Mahlab is the seed kernal of cherry stones. Ground, it is added to baked items.
It has different spellings, names and is pronounced differently across different regions: Mahalabi, Mahaleb(i), Mahlab, Mahiepi, Marlev, St Lucie's Cherry. It is used quite often to flavour holiday treats such as at Christmas and Easter. It can also be used in custards and rice puddings. Here I thought it would enhance chocolate.
Preheat the oven to 350 deg. F, or Gas mark 4.
260 g. plain (AP) flour
100 g. caster sugar (fine grain- baker's sugar)
40 g. cocoa powder
pinch of sea salt
200 g. unsalted butter- chilled and diced
1 tsp. mahlab
Demerara sugar (Turbinado sugar) for sprinkling - Another little twist I added.
A 20.5 cm round cake tin, generously prepared with butter.

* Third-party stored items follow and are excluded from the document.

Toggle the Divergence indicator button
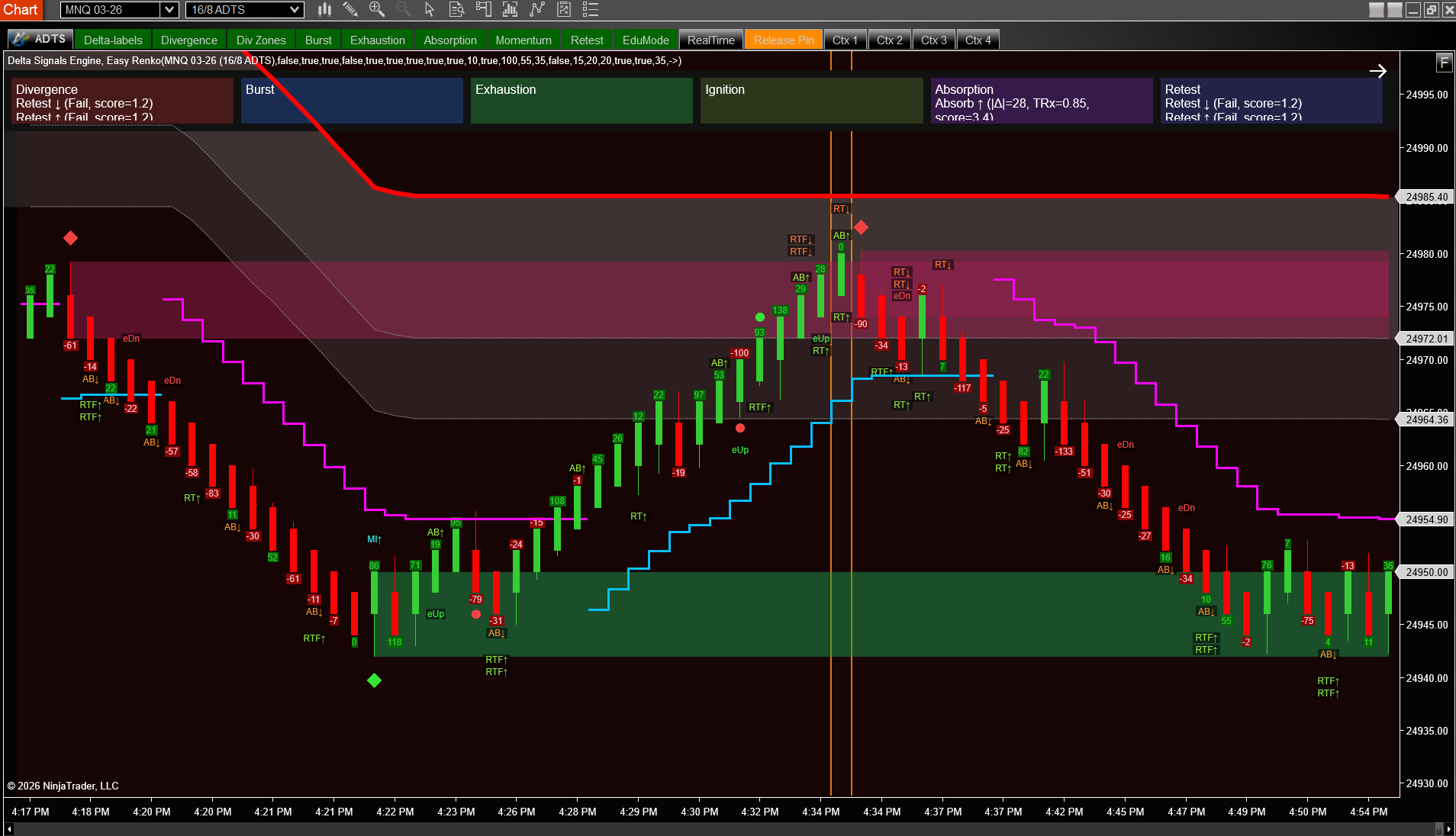Viewport: 1456px width, 836px height. coord(188,40)
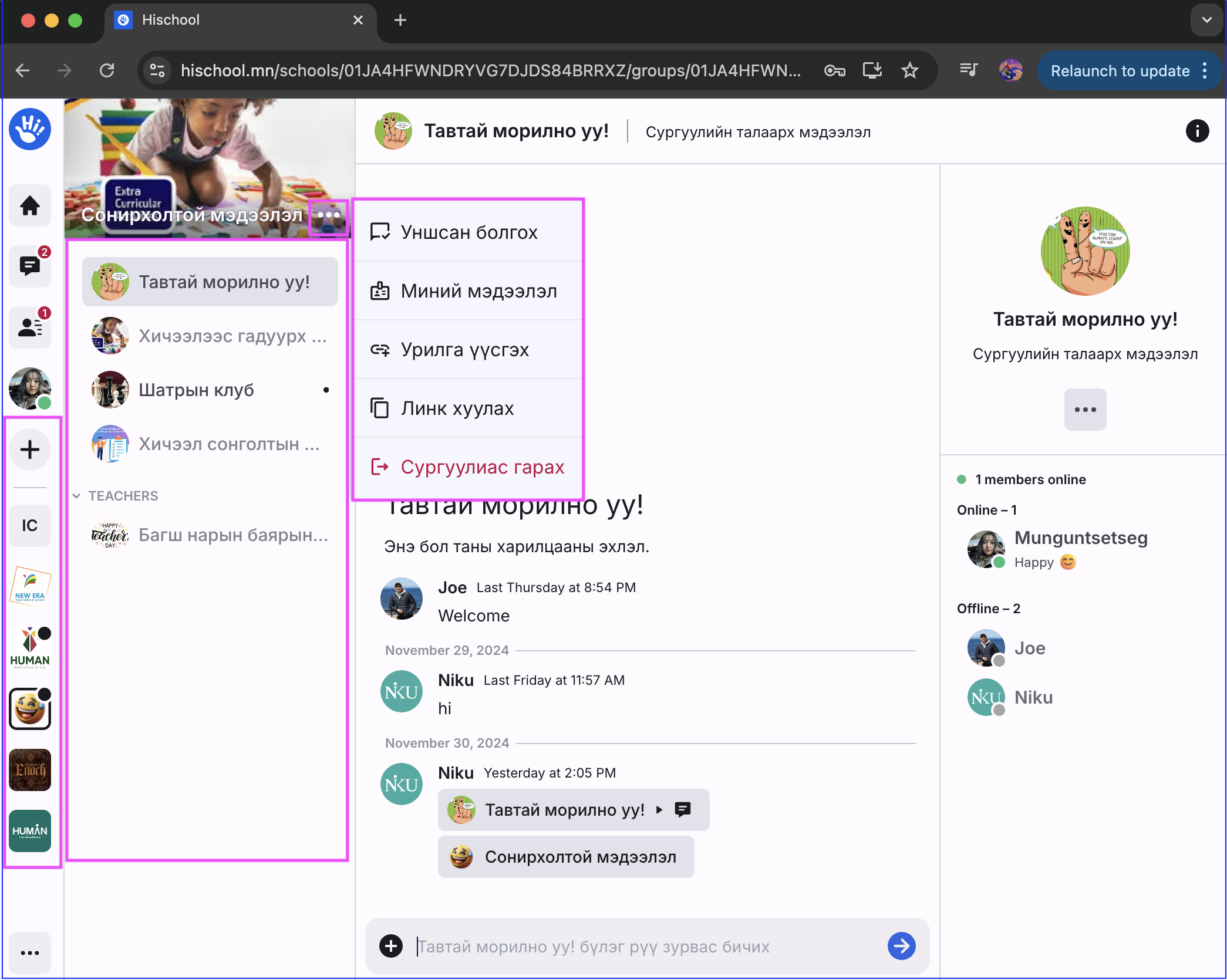Open the contacts icon with notification badge
The width and height of the screenshot is (1227, 980).
(x=29, y=327)
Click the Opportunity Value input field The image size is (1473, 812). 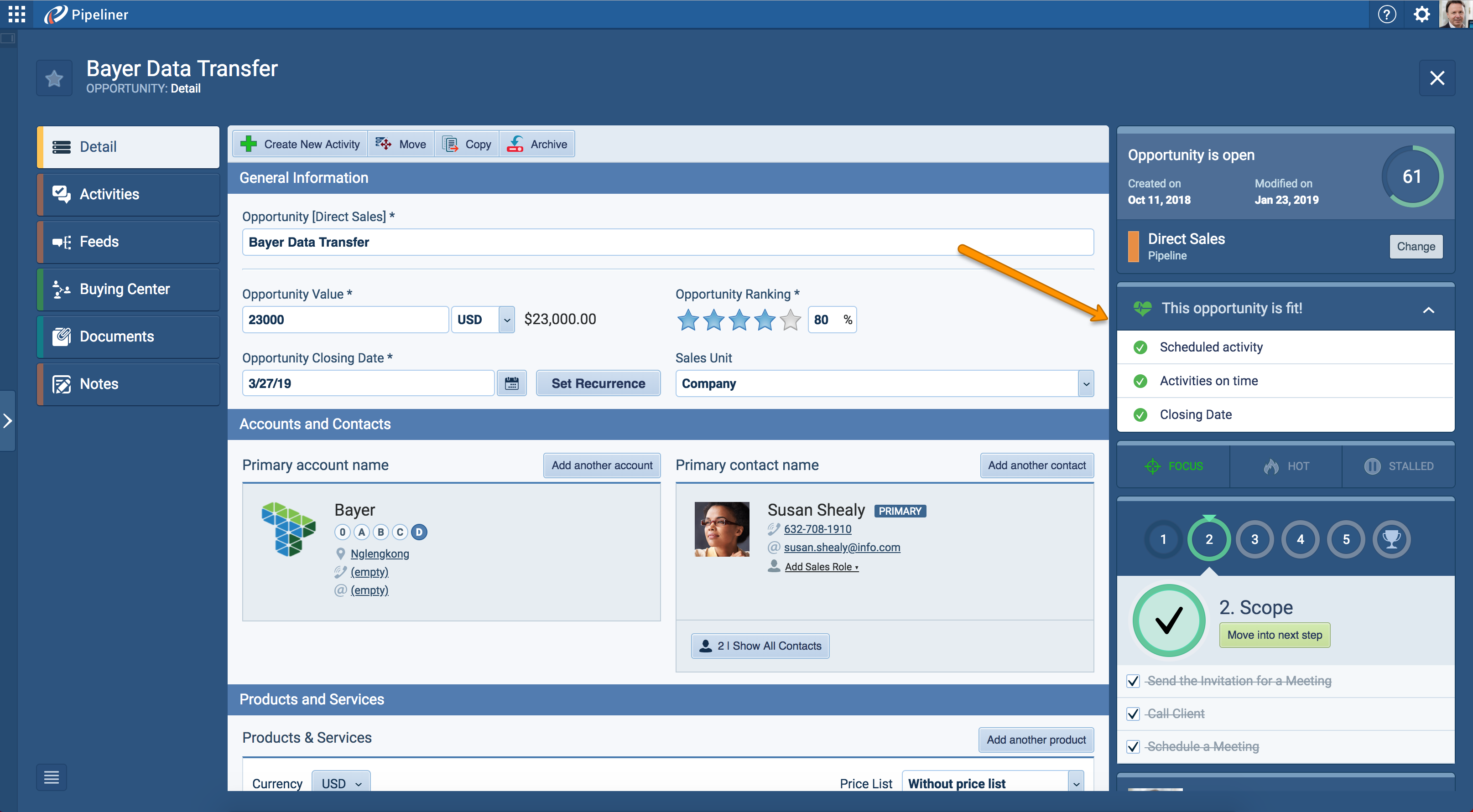[345, 320]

Put sifted flour and cocoa in a food processor with sugar and salt and mahlab. Pulse to just blend. Add the butter and process for 30 seconds, or until a fine sandy texture is created. Tip the dough into the prepared tin. Prick all over with a fork and make scoring marks to divide into 12 sections with a butter knife. Bake 25 minutes, until just firm.
Remove from oven and sprinkle immediately with demerara sugar. Cut the scored marks all the way through with a sharp knife. Let cool before removing from pan.